Problem to solve: Rewrite all of the records below, changing every "How do I perform" to "What should I click to" and leaving everything else untouched.

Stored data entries
════
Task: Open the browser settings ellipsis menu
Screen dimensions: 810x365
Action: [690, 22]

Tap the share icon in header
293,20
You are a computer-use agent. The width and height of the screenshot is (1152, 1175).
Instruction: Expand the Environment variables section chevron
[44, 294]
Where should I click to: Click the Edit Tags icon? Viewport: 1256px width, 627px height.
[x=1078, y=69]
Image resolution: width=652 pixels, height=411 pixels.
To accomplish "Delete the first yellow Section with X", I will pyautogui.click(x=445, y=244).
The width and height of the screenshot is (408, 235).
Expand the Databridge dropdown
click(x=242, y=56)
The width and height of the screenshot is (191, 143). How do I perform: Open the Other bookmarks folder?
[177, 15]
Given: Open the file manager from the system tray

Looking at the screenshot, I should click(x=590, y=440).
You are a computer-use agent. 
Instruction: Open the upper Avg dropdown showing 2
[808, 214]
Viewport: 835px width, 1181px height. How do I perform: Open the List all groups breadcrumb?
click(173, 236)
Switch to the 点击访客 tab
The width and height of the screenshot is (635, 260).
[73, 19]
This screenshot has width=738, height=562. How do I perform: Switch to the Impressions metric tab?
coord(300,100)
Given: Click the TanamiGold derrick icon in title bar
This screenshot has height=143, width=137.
════
Result of the exercise:
Task: Open the browser settings ellipsis menu
Screen dimensions: 810x365
Action: [690, 22]

Tap the share icon in header
293,20
You are a computer-use agent. The width and height of the screenshot is (1152, 1175).
Instruction: Expand the Environment variables section chevron
[44, 294]
Where should I click to: Click the Edit Tags icon? Viewport: 1256px width, 627px height.
[x=1078, y=69]
Image resolution: width=652 pixels, height=411 pixels.
To accomplish "Delete the first yellow Section with X", I will pyautogui.click(x=445, y=244).
The width and height of the screenshot is (408, 235).
Expand the Databridge dropdown
click(x=242, y=56)
The width and height of the screenshot is (191, 143). What should I click to: Open the Other bookmarks folder?
[177, 15]
Given: Open the file manager from the system tray

Looking at the screenshot, I should click(x=590, y=440).
You are a computer-use agent. 
Instruction: Open the upper Avg dropdown showing 2
[808, 214]
Viewport: 835px width, 1181px height. What should I click to: Open the List all groups breadcrumb?
click(173, 236)
Switch to the 点击访客 tab
The width and height of the screenshot is (635, 260).
[73, 19]
This screenshot has width=738, height=562. What should I click to: Switch to the Impressions metric tab?
coord(300,100)
Given: Click the TanamiGold derrick icon in title bar
This screenshot has height=143, width=137.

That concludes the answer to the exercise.